Musik, sagt Ralph Siegel, haben die Menschen schon vor Jahrtausenden gebraucht, nicht nur Essen und Liebe. Was er selbst braucht, ist viel konkreter: „Der Grand Prix“, sagt er, „ist mein Lebenselixier.“ Dann fällt sein Blick auf den Texter Bernd Meinunger, für den der Grand Prix kein Lebenselixier ist, sondern eine Verrücktheit, die er aus Loyalität und Freundschaft zu Siegel mitmacht. Er sagt: „Bernd, wir schaffen’s doch immer wieder“ und erinnert sich an die vielen gemeinsamen Jahre und Abendessen wie diese, und er muß das Mikrofon für ein paar Sekunden zur Seite nehmen, weil Tränen in ihm aufsteigen, seine Kehle zuschnüren und seine Augen füllen. Seine engsten Freunde und Mitarbeiter befinden sich in diesem Raum, aber vermutlich niemand, der wirklich verstehen kann, was ihn immer wieder zu diesem Wettbewerb treibt. „Ralph, nicht noch einmal Grand Prix“, haben sie ihn angefleht. Und er hat gesagt: „Laßt es uns noch einmal probieren, Kinder.“

Für ihn ist der Grand Prix wie die Teilnahme an den Olympischen Spielen, und er meint damit nicht die Floskel, daß dabeisein alles ist. Er meint damit, daß es um nationale Ehre geht, weshalb er auch nicht versteht, wie Journalisten und Komiker so abfällig über ihn oder Corinna May schreiben können, wo beide doch auch für sie kämpften, für die Deutschen, für Deutschland. Und er meint damit, daß dieser Wettbewerb nicht einfach ein Witz ist, wo man mal hinfährt und sieht, wo man landet, sondern wo man alles, alles dafür tut, daß man gewinnt. Den Sängerinnen hat er Mitte der Woche erzählt, sie müßten nicht unbedingt gewinnen, Platz zwei und drei seien auch in Ordnung. Aber erstens glaubt ihm das hier kaum einer. Und zweitens bedeutet das ja auch, daß Platz vier schon nicht mehr in Ordnung ist.
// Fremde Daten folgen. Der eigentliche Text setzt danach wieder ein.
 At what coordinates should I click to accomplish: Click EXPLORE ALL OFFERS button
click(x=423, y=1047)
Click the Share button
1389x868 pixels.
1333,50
Kein anderes Land setzt sich in diesem Jahr einem solchen Druck aus. Aber niemand anders als Siegel hat auch mit einer solchen Akribie fast ein Jahr lang auf den Sieg hingearbeitet. Im vergangenen Juli schon setzte er sich mit Meinunger zusammen und suchte nach einem passenden Titel zum Thema Musik, bis sie schließlich auf „I can’t live without music“ kamen. Auf den Text komponierte Siegel zehn verschiedene Melodien und überlegte drei Monate, bis er wußte: „Die ist es.“ Doch auch dann hörte er nicht auf zu basteln und zu schrauben. Die komplizierte Struktur des Liedes zeugt davon, daß er letztlich so viele Elemente aus den anderen Fassungen wie möglich in dieses eine Stück retten wollte. „Ich schreibe Titel gerne mal an einem Wochenende, aber hieran habe ich viele Monate gefeilt“, sagt er. Ralph Siegel hat sich nicht hingesetzt, einen Beitrag für die deutsche Vorentscheidung oder für Tallinn zu schreiben. Er hat sich hingesetzt, den Siegertitel des diesjährigen Grand Prix zu schreiben.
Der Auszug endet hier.